What should you do if your 10-year-old wants to go to the gym? Or your teen goes on daily runs even though she does daily after school sport too? Getting exercise is good for children - they need at least 60 minutes a day but is there such a thing as too much too soon?

The truth is the majority of children in the UK aren’t getting enough exercise. Research suggests that half of 7 year olds don’t get enough exercise and that out of 6,500 children monitored at the University College London just 51% got the recommended hour of physical activity each day. The good news is it’s never too early to help your children fall in love with sport or exercise. That way moving and being fit is just a natural part of life.

The UK physical activity guidelines recommend that children aged 5 to 18 need to be doing at least 60 minutes of physical activity every day. "This should be a mix of moderate intensity aerobic activity such as fast walking and also vigorous aerobic activity such as jogging, cycling or sports," says Graham Oatridge, physical activity contracts manager at YMCA England. "On 3 days a week activities should promote muscle strengthening as well as bone strengthening but this needn't be complicated and can include things like swinging on playground equipment and climbing trees to other more structured activities such as gymnastics, tennis, basketball, football and the like."

Sounds simple doesn’t it? The problem is, we just don't have guidelines about what age a child should start a specific physical activity or how they should start exercising safely or effectively. For example some kids can run 5k races without any problems and some couldn’t run to the end of the road and back without struggling. Like adults, every child is different and exercise can be made safe and fun as long as it's supervised and we teach them to listen to their body. It’s up to us adults to guide them and make exercise fun and effective.

Keeping kids safe

So how do you know if your child is doing too much too soon? It all depends on the individual, say experts.

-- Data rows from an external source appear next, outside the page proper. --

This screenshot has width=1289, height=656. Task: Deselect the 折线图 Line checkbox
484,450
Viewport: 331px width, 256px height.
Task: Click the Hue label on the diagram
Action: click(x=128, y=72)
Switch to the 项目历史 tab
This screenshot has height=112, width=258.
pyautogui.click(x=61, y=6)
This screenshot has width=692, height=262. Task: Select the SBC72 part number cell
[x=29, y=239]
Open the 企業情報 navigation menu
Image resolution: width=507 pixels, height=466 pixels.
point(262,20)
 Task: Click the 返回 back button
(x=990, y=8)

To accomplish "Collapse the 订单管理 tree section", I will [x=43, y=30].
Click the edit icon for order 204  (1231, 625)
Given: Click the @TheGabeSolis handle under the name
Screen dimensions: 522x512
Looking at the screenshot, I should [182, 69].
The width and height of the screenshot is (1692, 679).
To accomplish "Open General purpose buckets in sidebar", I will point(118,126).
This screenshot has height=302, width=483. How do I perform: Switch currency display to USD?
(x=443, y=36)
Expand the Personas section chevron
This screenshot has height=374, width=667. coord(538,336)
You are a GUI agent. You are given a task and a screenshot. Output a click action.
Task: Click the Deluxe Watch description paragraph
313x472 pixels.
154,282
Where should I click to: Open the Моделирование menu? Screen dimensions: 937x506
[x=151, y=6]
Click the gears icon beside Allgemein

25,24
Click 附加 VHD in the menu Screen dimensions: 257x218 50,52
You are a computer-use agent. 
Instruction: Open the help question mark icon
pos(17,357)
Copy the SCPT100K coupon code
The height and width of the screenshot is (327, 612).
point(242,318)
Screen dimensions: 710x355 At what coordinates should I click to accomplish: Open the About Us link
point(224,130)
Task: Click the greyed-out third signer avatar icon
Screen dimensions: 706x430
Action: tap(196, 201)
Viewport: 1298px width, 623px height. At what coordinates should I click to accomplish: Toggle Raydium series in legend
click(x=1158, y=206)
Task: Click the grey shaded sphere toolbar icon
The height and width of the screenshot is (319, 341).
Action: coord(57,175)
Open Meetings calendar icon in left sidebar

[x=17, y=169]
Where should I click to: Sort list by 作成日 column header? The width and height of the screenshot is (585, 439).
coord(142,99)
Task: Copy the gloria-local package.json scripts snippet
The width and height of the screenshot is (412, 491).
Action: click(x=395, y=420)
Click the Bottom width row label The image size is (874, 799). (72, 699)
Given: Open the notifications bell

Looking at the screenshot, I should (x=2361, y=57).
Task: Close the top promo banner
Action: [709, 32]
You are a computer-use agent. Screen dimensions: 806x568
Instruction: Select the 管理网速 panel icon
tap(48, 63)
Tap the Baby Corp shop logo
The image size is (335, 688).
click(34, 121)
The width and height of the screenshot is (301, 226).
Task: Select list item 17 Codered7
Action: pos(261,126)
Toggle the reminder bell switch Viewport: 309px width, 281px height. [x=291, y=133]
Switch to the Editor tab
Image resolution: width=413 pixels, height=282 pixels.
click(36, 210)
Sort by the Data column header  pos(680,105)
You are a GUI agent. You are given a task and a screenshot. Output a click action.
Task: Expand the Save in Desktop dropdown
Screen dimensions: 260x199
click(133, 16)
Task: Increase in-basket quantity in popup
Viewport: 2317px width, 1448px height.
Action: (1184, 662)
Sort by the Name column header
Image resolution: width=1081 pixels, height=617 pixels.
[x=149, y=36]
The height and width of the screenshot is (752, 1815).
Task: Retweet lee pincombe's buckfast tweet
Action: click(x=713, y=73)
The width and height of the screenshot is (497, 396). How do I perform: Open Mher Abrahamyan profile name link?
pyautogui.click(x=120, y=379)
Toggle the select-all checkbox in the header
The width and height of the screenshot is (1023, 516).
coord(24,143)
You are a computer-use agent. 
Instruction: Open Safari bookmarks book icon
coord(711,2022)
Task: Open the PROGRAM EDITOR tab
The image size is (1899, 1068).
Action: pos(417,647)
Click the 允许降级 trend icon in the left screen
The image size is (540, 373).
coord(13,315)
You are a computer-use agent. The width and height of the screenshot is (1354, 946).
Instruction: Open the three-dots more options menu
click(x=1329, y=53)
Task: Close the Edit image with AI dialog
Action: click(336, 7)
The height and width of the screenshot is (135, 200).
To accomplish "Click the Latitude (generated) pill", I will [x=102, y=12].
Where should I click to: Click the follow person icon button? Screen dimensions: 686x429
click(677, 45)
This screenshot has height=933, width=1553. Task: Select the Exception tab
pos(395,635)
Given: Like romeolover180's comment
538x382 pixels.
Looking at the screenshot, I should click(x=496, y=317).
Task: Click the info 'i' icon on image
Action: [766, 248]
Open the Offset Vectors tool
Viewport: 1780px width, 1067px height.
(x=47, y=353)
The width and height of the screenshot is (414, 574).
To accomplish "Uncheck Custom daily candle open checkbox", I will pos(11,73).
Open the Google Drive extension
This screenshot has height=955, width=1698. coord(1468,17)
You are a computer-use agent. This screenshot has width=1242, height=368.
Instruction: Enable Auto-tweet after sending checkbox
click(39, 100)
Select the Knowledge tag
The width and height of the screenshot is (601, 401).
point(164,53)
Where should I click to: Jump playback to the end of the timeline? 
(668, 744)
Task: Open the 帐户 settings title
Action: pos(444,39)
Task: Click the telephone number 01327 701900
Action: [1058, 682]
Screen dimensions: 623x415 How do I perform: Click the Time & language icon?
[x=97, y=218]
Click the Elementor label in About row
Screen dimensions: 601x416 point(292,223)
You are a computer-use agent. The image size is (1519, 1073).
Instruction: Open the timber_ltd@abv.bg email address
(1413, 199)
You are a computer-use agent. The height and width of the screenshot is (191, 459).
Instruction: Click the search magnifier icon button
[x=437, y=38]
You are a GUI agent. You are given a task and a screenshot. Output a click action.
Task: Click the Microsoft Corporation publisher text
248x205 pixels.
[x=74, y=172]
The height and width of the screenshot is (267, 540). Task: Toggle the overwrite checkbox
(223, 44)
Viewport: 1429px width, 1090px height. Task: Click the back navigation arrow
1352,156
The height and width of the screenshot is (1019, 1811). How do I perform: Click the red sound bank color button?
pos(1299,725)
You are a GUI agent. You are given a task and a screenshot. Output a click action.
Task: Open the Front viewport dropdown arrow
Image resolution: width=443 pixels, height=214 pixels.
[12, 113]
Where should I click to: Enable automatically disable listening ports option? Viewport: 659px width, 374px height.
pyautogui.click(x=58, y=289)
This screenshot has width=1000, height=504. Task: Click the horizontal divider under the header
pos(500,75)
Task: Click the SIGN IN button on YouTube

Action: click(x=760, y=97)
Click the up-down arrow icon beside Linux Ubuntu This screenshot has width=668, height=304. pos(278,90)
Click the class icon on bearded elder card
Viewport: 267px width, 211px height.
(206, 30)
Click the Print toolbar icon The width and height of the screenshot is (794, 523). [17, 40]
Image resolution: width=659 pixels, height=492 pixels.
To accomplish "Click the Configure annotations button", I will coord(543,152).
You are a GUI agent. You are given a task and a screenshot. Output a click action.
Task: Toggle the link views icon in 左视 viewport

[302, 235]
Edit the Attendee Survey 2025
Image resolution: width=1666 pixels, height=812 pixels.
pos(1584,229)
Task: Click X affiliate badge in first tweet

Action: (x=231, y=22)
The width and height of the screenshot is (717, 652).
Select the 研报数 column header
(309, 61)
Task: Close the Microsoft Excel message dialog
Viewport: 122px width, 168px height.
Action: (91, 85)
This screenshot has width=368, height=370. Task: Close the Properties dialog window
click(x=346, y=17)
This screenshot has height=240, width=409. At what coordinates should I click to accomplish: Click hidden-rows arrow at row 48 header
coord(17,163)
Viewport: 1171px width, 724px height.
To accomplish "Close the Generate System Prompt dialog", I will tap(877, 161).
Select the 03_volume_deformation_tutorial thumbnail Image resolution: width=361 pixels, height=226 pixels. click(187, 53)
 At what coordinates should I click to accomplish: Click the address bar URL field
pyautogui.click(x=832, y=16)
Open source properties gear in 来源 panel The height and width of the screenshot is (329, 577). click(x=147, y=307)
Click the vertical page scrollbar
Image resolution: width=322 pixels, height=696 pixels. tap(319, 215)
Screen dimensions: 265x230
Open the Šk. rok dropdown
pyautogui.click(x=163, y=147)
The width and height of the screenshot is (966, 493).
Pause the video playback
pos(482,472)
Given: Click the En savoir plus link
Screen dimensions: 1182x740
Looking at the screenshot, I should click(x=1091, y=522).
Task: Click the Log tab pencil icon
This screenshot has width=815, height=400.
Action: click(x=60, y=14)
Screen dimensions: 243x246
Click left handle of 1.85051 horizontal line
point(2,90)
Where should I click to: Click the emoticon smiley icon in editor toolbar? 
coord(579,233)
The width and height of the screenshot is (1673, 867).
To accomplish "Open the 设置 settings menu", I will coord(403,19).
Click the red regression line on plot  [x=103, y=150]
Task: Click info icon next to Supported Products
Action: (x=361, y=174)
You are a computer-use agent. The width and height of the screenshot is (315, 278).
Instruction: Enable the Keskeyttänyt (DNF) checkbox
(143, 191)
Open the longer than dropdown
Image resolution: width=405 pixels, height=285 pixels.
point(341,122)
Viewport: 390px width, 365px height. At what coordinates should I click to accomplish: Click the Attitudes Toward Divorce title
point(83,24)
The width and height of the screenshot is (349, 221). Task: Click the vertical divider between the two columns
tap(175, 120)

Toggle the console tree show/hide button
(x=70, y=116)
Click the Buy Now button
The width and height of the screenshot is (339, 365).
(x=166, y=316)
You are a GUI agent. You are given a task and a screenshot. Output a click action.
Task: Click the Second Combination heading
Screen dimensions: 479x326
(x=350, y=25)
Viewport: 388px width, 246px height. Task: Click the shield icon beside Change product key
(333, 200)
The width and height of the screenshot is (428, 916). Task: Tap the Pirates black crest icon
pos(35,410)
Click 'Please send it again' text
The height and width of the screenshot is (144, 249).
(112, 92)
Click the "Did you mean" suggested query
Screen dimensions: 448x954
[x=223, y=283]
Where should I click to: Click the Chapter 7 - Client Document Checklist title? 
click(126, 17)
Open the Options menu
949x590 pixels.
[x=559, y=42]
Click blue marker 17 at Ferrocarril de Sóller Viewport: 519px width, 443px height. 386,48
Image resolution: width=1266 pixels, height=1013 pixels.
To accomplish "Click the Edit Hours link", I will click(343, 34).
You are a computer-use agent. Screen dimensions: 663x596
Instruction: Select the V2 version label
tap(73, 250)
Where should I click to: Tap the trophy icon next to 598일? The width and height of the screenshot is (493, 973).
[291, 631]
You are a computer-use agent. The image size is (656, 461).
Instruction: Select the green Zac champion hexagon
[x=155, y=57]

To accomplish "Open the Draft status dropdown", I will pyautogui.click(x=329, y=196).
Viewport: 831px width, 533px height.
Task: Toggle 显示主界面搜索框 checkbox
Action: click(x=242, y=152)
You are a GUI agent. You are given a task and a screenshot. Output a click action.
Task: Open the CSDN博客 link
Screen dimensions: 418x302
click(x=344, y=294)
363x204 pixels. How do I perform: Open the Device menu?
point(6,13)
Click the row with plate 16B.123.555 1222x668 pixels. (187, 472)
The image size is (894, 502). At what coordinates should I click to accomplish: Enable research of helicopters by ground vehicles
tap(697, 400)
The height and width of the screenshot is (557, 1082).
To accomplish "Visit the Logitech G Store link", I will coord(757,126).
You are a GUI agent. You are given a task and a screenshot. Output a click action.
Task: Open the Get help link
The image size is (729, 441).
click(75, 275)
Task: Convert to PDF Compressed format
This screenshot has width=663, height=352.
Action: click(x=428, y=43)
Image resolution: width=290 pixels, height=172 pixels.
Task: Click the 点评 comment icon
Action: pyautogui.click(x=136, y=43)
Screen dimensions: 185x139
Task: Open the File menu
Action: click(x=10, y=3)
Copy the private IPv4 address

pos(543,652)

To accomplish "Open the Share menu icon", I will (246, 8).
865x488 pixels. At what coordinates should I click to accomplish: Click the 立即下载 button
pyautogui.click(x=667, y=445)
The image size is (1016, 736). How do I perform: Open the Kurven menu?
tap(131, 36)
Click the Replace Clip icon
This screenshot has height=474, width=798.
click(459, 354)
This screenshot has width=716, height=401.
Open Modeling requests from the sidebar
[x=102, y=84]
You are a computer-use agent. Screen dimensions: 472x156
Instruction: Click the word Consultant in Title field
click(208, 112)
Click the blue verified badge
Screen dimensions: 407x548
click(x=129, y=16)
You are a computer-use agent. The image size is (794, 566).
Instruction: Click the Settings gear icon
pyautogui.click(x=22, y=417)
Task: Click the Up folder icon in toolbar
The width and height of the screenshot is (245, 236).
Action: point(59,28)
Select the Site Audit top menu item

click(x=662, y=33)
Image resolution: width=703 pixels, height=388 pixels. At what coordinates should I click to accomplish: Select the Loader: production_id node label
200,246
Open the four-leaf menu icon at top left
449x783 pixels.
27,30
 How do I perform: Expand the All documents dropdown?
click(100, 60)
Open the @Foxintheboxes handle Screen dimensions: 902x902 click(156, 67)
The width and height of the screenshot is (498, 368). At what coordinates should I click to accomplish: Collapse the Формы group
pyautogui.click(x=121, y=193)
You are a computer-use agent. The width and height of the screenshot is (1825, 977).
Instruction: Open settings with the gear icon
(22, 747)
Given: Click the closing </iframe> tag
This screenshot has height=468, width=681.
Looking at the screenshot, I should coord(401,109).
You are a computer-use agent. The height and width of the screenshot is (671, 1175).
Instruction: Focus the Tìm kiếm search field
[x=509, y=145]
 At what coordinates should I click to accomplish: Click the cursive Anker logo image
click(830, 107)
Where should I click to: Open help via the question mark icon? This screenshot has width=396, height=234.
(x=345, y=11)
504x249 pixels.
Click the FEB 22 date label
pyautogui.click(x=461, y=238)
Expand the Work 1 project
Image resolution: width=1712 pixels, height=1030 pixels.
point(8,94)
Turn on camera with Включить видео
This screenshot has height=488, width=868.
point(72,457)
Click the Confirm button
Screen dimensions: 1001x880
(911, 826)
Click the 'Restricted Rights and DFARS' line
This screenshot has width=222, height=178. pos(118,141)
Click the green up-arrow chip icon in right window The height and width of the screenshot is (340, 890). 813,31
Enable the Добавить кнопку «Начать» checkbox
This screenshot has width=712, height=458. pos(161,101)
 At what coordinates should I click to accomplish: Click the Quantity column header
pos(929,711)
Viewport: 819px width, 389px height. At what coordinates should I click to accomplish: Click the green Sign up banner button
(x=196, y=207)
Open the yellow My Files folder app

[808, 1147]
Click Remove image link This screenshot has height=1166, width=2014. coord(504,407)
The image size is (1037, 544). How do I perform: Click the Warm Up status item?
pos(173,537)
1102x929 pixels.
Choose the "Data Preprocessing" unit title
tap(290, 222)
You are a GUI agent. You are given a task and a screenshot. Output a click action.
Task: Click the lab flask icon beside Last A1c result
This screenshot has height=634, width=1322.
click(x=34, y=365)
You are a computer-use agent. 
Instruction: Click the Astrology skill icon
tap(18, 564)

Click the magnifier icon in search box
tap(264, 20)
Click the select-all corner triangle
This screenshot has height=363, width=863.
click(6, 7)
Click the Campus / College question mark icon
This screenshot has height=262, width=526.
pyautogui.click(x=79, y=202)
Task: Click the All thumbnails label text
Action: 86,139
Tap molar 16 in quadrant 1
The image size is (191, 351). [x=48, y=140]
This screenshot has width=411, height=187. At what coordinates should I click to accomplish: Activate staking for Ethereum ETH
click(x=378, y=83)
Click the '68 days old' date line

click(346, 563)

You don’t have to be nervous as long as you keep an eye on things.

Here’s how to guide your child’s physical activity to make sure she stays safe:

Rest is vital

Research from the American Academy of Pediatrics (AAP) National Conference and Exhibition in New Orleans, shows that adolescent athletes who slept 8 or more hours each night were 68% less likely to be injured than athletes who regularly slept less.

The US National Sleep Foundation says most children need 10 to 11 hours of sleep per night, as getting enough rest gives children ample energy for physical activity and makes it easier to function at school.

Graham recommends that while "informal play and physical activity should be encouraged every day, a sensible approach would be to make sure that they are not participating in exercises that work the same muscles day after day. If children are participating in a strength training programme then it should only be performed 2 to 3 days a week and not on consecutive days."